How to Ride a Tram in Europe
Riding a tram might sound like an easy enough thing to figure out, and perhaps it is, but if that's the case I was a bit daft the first time I encountered one in Europe. I'd never seem a tram in person did not know how to go about purchasing a ticket, let alone know any etiquette of riding on one. So the following tips are meant to give Americans and other tourists a heads up on trams and how to ride them when you're in Europe. Note that some countries have slightly different systems, but I will do my best to cover the basics.
Buy your ticket.
This sounds obvious, I know. But the first time I rode a tram in Amsterdam, I had no idea where one was supposed to buy the tickets for the trams. Some cities and tram stops will have automated machines you can purchase a ticket from. Some cities will have a ticket booth on the tram itself and you can buy your tickets that way. I have never seen a tram on which you can buy a ticket from the driver, but that may be possible in some places. However, since you can't be sure in advance of whether or not your tram will have a ticket booth, you should be sure you have your tram tickets before you get on.
Stand aside before boarding
People will be exiting the tram so before you get on you need to stand on either side of the doors and wait for the passengers to get off. Also, some trams have doors that will only open when a button is pushed, so if no one is getting off you will need to press the button in order for the doors to open. I have seen many people unable to figure this out and miss their tram as a result -- and most people on the trams who are locals will not be paying much attention to you in the process so they may not realize you don't know how to open the doors, so don't expect them to help you necessarily.
Validate your ticket.
Your ticket is not valid unless you've stamped it in the little ticket machines on the tram. These are usually affixed to a pole and have the time visible. Just punch the ticket and you'll typically have a ticket that's valid for 90 minutes, unless you've bought one that's meant to be 24, 48 or 72 hours.
Ticket inspectors are undercover people who come round with a badge and ask to see your ticket. They can be on trams, they can be at the tram station, they can be anywhere. If you haven't got a valid ticket they will make you get off the tram and they will give you a fine. You may never see a ticket inspector but this doesn't mean you shouldn't have a ticket just in case.

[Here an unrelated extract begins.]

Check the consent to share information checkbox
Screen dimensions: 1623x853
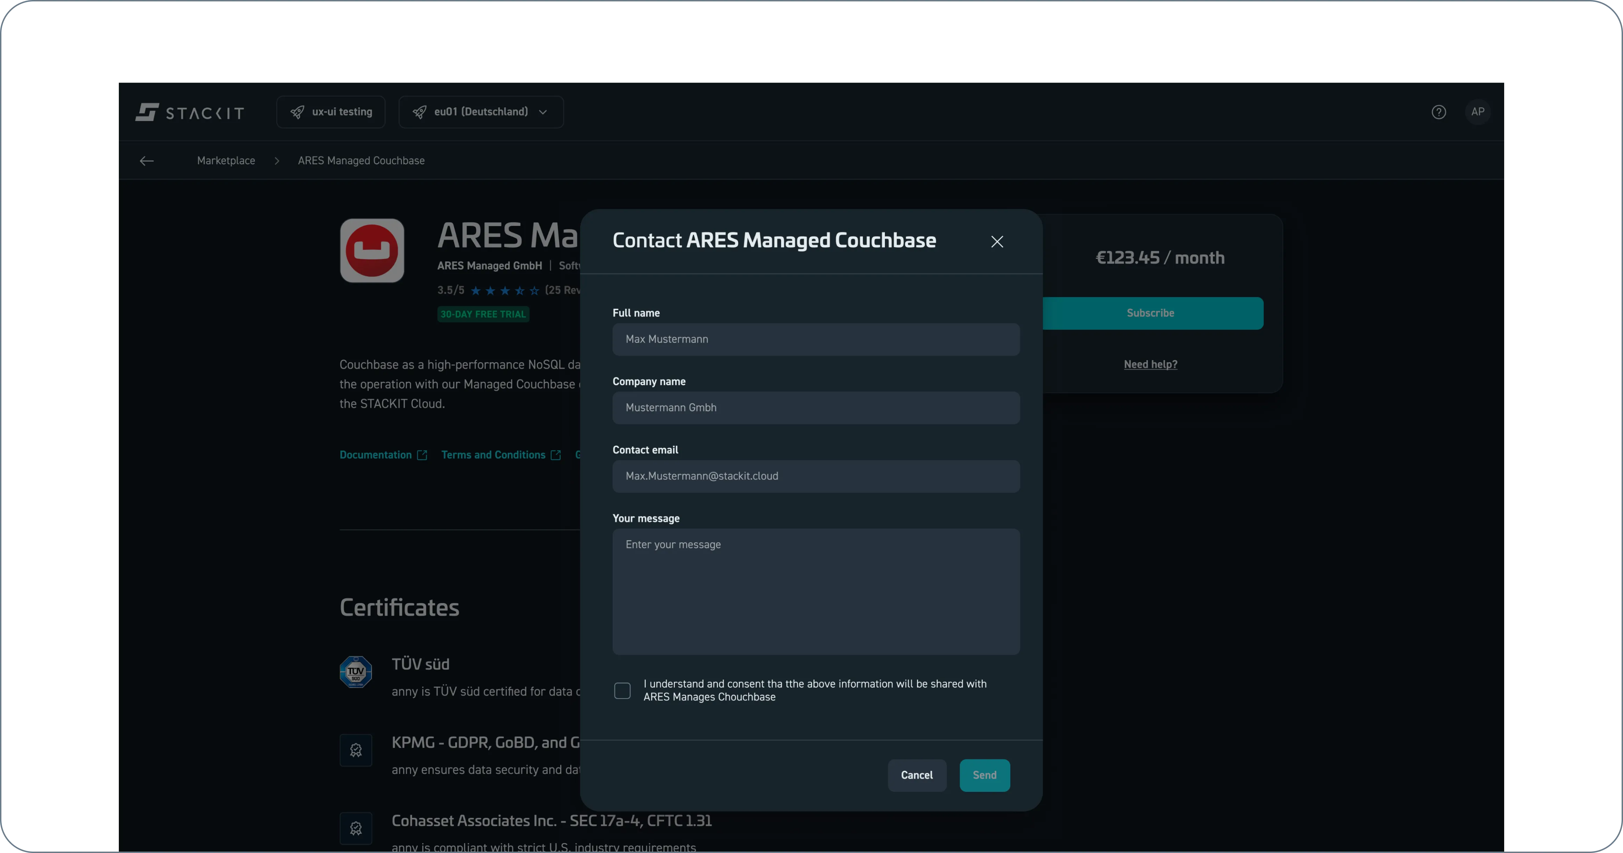tap(622, 691)
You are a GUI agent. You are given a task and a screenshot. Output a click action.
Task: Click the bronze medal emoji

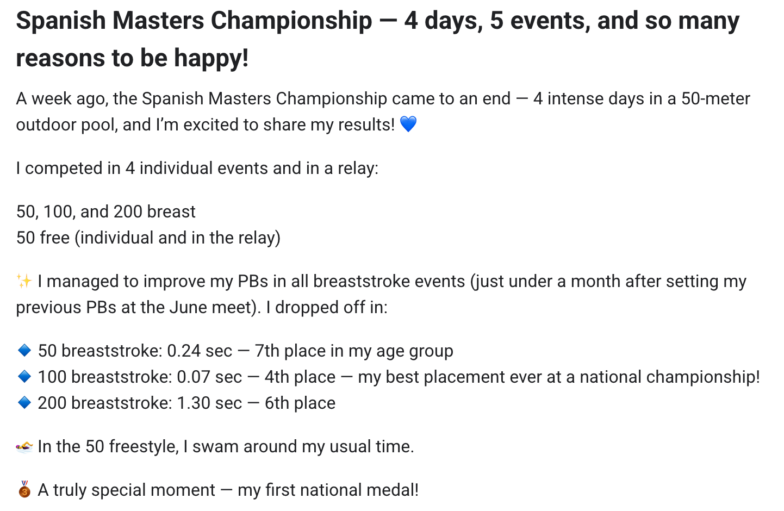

I should hope it goes without saying that one should give their seat up for the elderly, handicapped or small children who cannot stand easily. Observe the signs on the trams and do not sit in the seats which are meant for those persons unless you're able to quickly get up for them should they board the tram while you're on it. Also, if you're only going one stop, you should let others board first so that you're nearest to the door when your stop comes -- it's just plain rude to have to shove your way from front to back through a crowd in that situation.
Trams should only go about 50 miles per hour but some drivers are jerks and drive like maniacs round turns. Believe me when I tell you people have been killed on trams as a result of this, as have pedestrians. Do not stand on a tram without holding onto a pole or chair; it's simply not safe. Hell, even sitting down properly can lead to bruised knees if the tram driver has to stop suddenly. Granted, these things don't happen often but they do happen. Just because trams look cute and seem to drive slowly on a safe track doesn't mean you can't be injured on them, so be smart and hold on.
Mind your luggage
If you're going on the tram with your luggage, realize that it's a normal tram to everyone else and it's extremely rude to place your bags on seats or leave them in the aisle where people have to climb over them. If you have a lot of luggage, take a taxi or shuttle bus.
Mind the pickpockets
Tourists are spotted easily. Do yourself a favor and mind your surroundings and keep your valuables in a safe place.
Know your stop
You should know where you're getting on the tram and know where you're getting off. I say this because sometimes the automated voices that tell you which stop you've arrived at can be one or two stops behind and it can take the driver awhile to realize it. Therefore, you should either have a tram map with you, or you should be looking closely outside at the station names as you pass them until you're sure the announcements are correct. Sometimes the trams will have a big sign with all of the stops listed, and sometimes you'll only see the stop that's next in line. Therefore, you should be aware of your stops before you get on the tram.
Buying tickets for a longer stay
If you're staying for a week or month or something to this effect, you can buy longer duration tickets that will be cheaper in the end and which are usually also valid for other modes of transport. For example, where I live the transportation passes are valid for bus, subway, tram and some local trains. If you'll be somewhere for more than a day or two, these are well worth the cost.